Quote Originally Posted by Steve-O View Post
Quote Originally Posted by PLOL View Post
I literally have no intention of playing Stars live events.

Also, from a legal standpoint, this is money received during the time when PokerStars was operating illegally.
It wasn't illegal for you play though, so the money was obtained legally. The DOJ allowed Stars to return these "legal" funds to players. They sent you that e-check legally. You can try to spin it any way you want, but the simple solution is "I fucked up by posting this on the Internet and now I'm going to give it back before this gets even more out of hand."

The fact that they're not even making idle legal threats to PLOL shows that even Stars knows how laughable it is that they could ever recover this money legally.
No it just shows they are trying to settle it via the easiest path.
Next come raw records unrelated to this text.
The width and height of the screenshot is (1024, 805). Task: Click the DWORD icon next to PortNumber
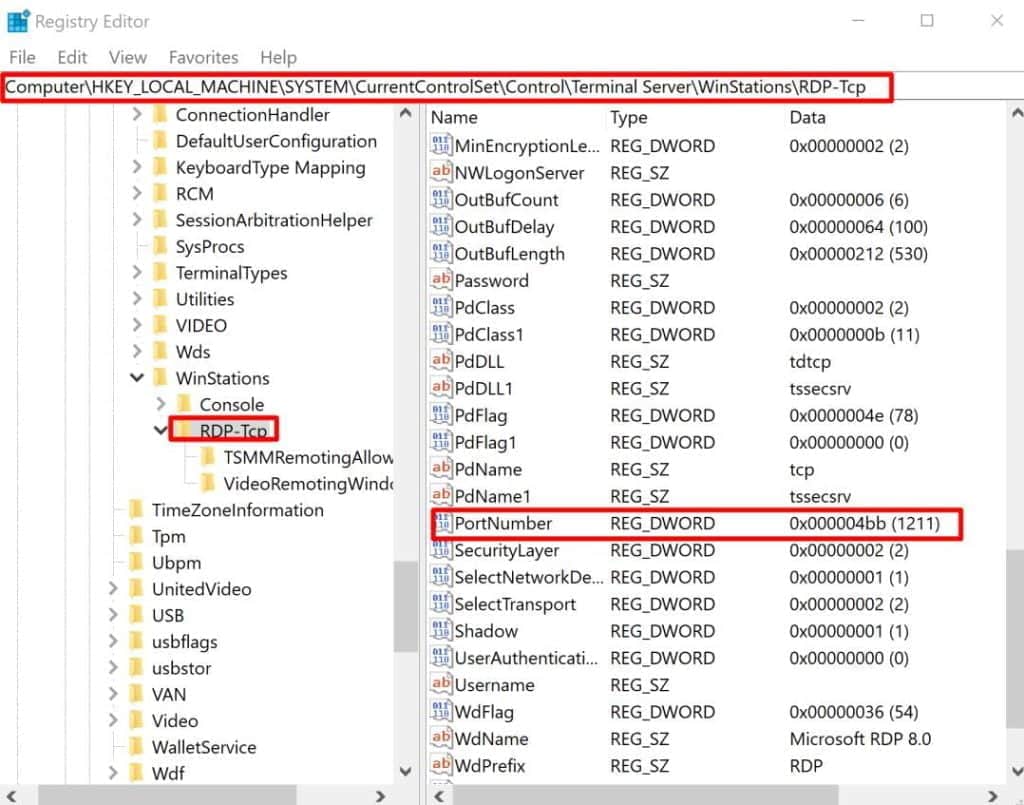click(x=441, y=524)
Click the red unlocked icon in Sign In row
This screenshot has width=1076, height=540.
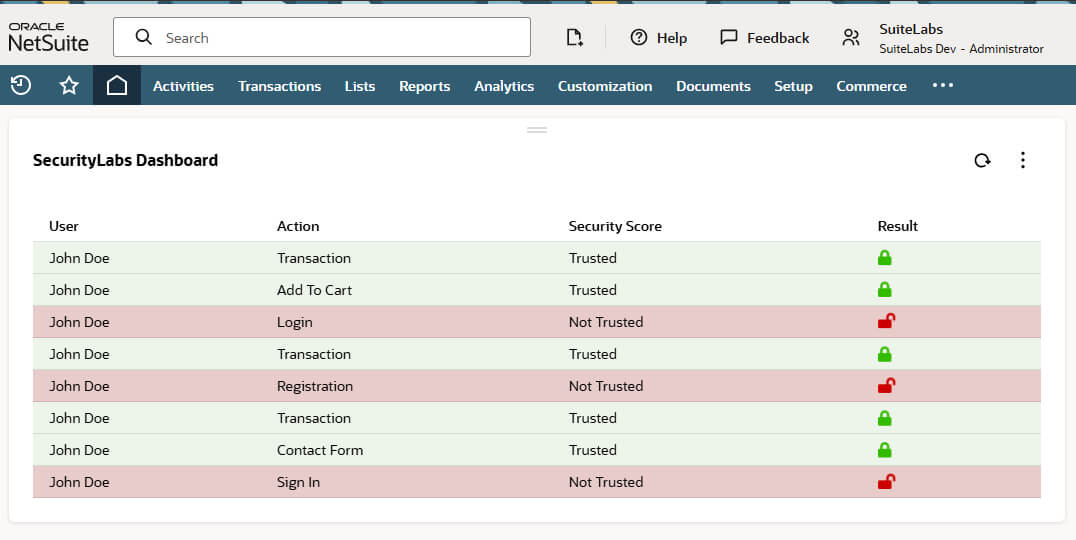coord(885,481)
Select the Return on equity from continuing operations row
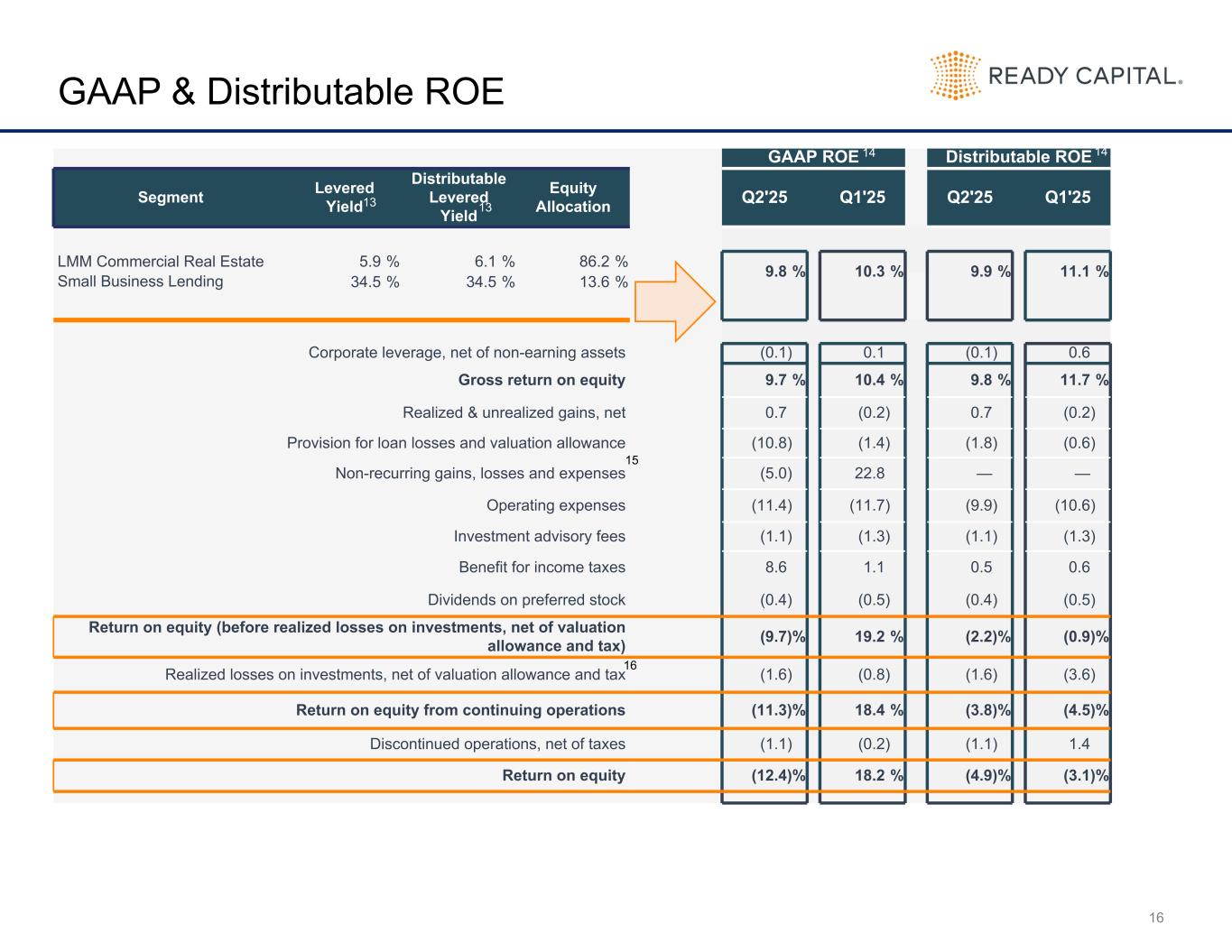 pyautogui.click(x=582, y=710)
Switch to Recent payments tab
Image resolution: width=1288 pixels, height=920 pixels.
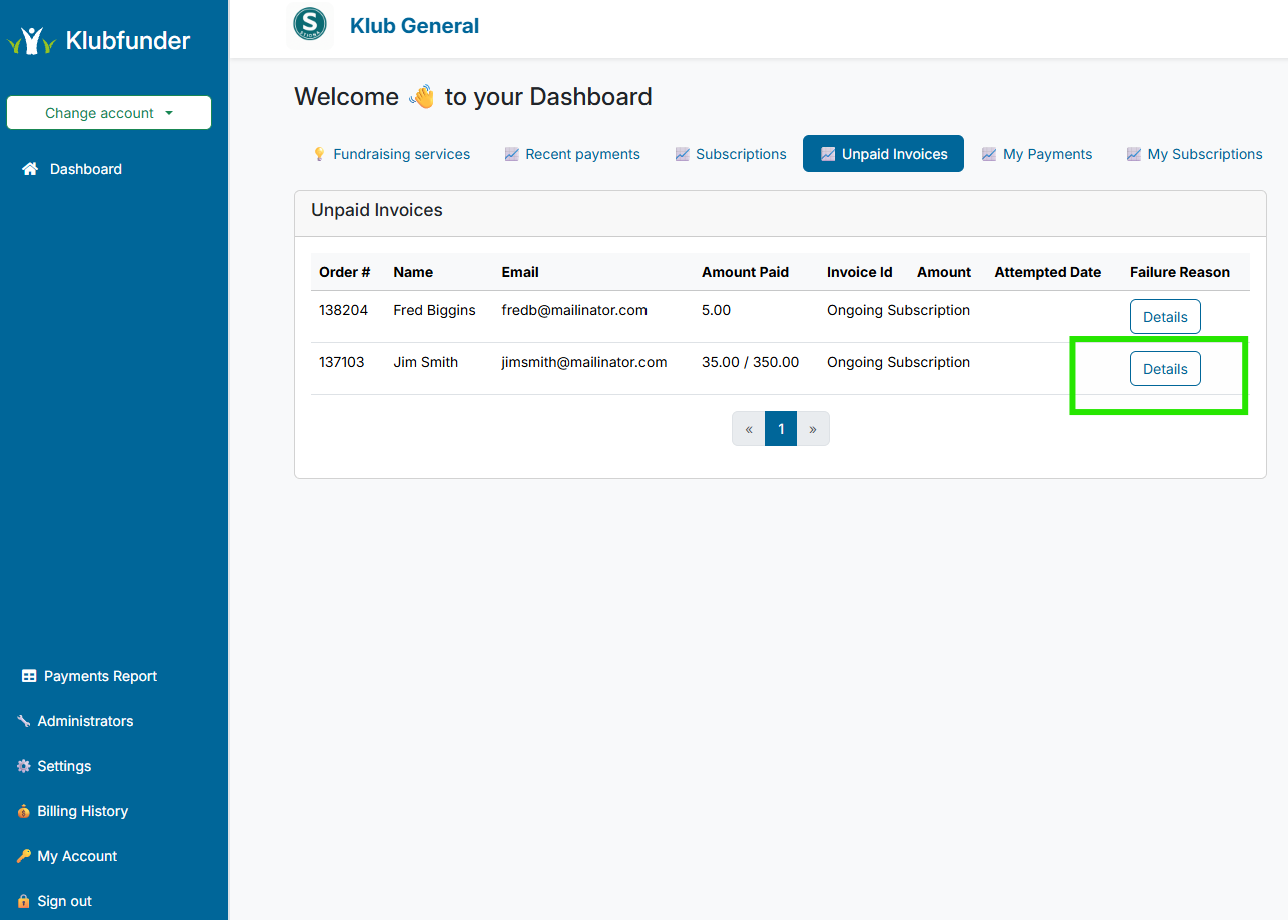pyautogui.click(x=572, y=154)
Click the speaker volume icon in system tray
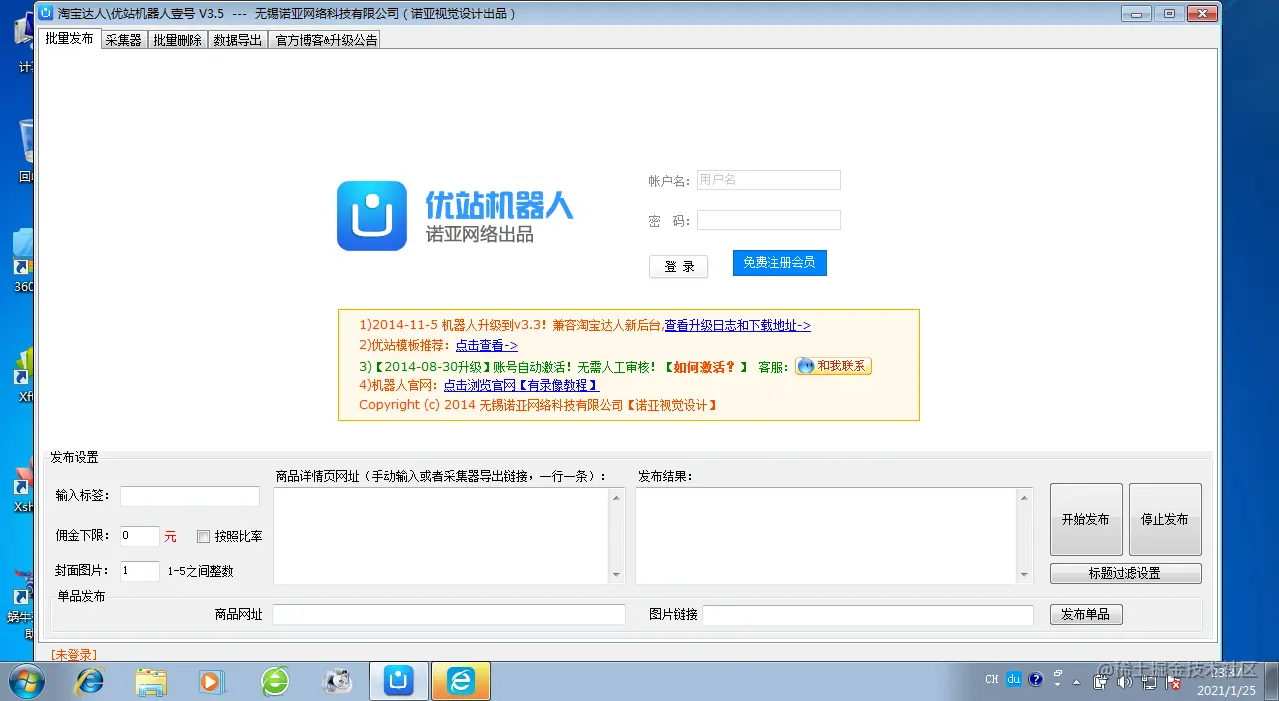Screen dimensions: 1279x701 [1124, 680]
If he refuses the threats will get more implicit. Why do you think they gave him 14 days, they just pull it out of the air for shits and giggles, or because their lawyers say the person has 14 day to make restitution? Pretty sure Stars doesn't want to drag this into court, but if he continues his flippant attitude I'd gladly take that 100-1 offer he made the other day.

It's pretty standard when someone owes money: "Write to the person (or company) giving them 14 days to repay what they owe (from the date of your letter). If payment is not received within the 14 days, legal proceedings will follow. Send a Final Demand at 28 days"
They already threatened him with a consequence -- banning from their live tournaments such as the PCA.

If they had a legal threat with any teeth (or even a believable one), they would have used it already, as it would scare most people into paying the money back.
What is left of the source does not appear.